Kalangan yang disebut terakhir berargumentasi dengan menunjukan beberapa
konvergensi, baik dalam pengertian waktu maupun pola-pola
kecenderungan, antara wacana perda syariah dan momen-momen yang
melibatkan kepentingan politik, misalnya pilkada (pemilihan kepala
daerah langsung).
Pada
sisi lain, kaum minoritas keagamaan adalah kelompok yang sering
terpinggirkan dari arus besar perubahan relasi-relasi kekuasaan pasca
Orde Baru. Mengikuti argumentasi sebelumnya, kondisi ini tidak hanya
terjadi di pusat, tetapi justru lebih semarak di daerah. Hal ini terkait
juga dengan kebijakan desentralisasi dan fenomena perda berbasis
syariah di beberapa daerah. Contoh menarik bisa dilihat di Cianjur.
Daerah ini pernah menjadi buah bibir dalam perbincangan publik karena
adanya usaha Bupati Cianjur pada 2001 untuk mempraktikkan apa yang
disebut ‘Gerbang Marhamah’ (gerakan pembangunan masyarakat berakhlakul
karimah). Oleh sebagian orang, usaha bupati tersebut dipandang sebagai
bagian dari perda yang berbasis syariah. Di tempat lain, para
pendukungnya menolak pandangan tersebut. Di antara dua pandangan
tersebut, kaum minoritas keagamaan di Cianjur merasa bahwa praktik
Gerbang Marhamah berdampak negatif terhadap keberadaan mereka.

┄┄┄┄┄┄┄┄┄┄┄┄┄┄┄┄┄┄┄┄

** Soal a **
Apa kepanjangan dari Gerbang Marhamah menurut petikan tentang perda syariah di atas?

** Bahan Sumber **
┄┄┄┄┄┄┄┄┄┄┄┄┄┄┄┄┄┄┄┄

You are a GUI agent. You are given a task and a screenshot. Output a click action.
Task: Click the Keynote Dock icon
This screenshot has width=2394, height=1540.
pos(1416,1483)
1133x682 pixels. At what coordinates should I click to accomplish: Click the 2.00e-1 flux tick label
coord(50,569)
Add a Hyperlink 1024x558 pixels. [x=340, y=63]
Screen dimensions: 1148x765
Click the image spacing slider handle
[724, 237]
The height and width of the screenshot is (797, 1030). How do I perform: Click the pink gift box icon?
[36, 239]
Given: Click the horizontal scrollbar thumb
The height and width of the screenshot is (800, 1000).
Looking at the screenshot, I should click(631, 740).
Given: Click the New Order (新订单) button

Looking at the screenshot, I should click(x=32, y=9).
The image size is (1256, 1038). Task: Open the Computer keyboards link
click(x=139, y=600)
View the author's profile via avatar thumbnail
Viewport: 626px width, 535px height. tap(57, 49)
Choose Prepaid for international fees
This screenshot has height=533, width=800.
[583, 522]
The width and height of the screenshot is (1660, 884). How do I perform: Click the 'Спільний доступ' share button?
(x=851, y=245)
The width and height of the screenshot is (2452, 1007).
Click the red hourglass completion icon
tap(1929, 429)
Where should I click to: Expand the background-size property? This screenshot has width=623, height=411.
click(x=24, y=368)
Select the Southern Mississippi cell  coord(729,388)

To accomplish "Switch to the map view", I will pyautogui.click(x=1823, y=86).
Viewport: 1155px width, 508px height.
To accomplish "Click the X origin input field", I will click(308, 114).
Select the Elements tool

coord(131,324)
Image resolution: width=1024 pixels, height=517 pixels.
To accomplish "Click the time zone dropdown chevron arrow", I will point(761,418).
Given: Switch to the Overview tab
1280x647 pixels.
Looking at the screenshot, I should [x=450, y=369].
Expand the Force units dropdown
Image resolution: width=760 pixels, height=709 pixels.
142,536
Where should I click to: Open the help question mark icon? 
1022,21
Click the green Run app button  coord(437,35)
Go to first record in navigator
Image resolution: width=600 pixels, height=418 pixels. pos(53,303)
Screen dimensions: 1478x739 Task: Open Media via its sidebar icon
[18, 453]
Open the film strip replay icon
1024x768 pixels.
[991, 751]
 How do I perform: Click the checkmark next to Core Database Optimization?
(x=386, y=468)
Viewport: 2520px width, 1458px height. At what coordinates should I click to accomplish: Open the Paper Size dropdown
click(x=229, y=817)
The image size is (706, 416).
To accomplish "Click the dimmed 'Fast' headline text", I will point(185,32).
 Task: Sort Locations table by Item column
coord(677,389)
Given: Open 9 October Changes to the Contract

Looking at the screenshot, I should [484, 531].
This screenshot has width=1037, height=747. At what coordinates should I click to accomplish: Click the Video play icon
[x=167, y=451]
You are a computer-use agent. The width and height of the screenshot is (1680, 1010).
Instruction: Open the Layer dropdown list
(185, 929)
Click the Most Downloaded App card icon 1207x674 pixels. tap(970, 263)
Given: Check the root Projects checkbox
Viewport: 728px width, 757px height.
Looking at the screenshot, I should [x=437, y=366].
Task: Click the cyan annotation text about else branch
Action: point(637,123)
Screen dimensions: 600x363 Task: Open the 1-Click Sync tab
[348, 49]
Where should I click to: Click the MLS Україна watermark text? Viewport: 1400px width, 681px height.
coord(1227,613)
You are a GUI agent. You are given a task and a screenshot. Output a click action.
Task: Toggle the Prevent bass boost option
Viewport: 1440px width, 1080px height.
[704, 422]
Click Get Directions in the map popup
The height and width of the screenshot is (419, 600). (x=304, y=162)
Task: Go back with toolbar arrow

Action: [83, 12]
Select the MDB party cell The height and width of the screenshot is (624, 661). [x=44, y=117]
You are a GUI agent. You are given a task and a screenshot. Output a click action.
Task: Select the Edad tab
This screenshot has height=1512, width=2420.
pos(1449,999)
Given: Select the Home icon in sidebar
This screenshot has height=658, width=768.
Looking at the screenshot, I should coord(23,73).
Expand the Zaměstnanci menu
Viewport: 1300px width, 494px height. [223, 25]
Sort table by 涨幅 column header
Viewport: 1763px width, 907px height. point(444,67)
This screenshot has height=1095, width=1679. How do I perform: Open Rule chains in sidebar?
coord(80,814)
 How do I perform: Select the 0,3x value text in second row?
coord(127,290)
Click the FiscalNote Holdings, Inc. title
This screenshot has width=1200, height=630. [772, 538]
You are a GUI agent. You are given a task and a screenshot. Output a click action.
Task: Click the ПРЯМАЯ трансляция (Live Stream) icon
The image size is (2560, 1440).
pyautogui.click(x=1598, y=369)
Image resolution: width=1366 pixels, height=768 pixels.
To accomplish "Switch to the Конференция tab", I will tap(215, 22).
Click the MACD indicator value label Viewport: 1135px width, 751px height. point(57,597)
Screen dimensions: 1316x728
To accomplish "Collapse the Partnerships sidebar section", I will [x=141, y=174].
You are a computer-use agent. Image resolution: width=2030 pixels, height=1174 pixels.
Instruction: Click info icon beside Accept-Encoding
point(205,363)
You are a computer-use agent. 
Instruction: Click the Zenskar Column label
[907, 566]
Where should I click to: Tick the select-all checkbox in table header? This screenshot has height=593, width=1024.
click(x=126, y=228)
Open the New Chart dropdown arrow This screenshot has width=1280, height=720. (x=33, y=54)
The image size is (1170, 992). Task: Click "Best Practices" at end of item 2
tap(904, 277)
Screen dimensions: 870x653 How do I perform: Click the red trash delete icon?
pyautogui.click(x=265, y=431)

┄┄┄┄┄┄┄┄┄┄┄┄┄┄┄┄┄┄┄┄

** Soal b **
Salin kata demi kata semua baris dalam daftar di atas, mulai dari baris yang memuat "1133x682 pixels. At" sampai baris yang memuat "Select the Southern", termasuk kedua baris tersebut.

** Jawaban Akhir a **
Gerakan pembangunan masyarakat berakhlakul karimah.

** Jawaban Akhir b **
1133x682 pixels. At what coordinates should I click to accomplish: Click the 2.00e-1 flux tick label
coord(50,569)
Add a Hyperlink 1024x558 pixels. [x=340, y=63]
Screen dimensions: 1148x765
Click the image spacing slider handle
[724, 237]
The height and width of the screenshot is (797, 1030). How do I perform: Click the pink gift box icon?
[36, 239]
Given: Click the horizontal scrollbar thumb
The height and width of the screenshot is (800, 1000).
Looking at the screenshot, I should click(631, 740).
Given: Click the New Order (新订单) button

Looking at the screenshot, I should click(x=32, y=9).
The image size is (1256, 1038). Task: Open the Computer keyboards link
click(x=139, y=600)
View the author's profile via avatar thumbnail
Viewport: 626px width, 535px height. tap(57, 49)
Choose Prepaid for international fees
This screenshot has height=533, width=800.
[583, 522]
The width and height of the screenshot is (1660, 884). How do I perform: Click the 'Спільний доступ' share button?
(x=851, y=245)
The width and height of the screenshot is (2452, 1007).
Click the red hourglass completion icon
tap(1929, 429)
Where should I click to: Expand the background-size property? This screenshot has width=623, height=411.
click(x=24, y=368)
Select the Southern Mississippi cell  coord(729,388)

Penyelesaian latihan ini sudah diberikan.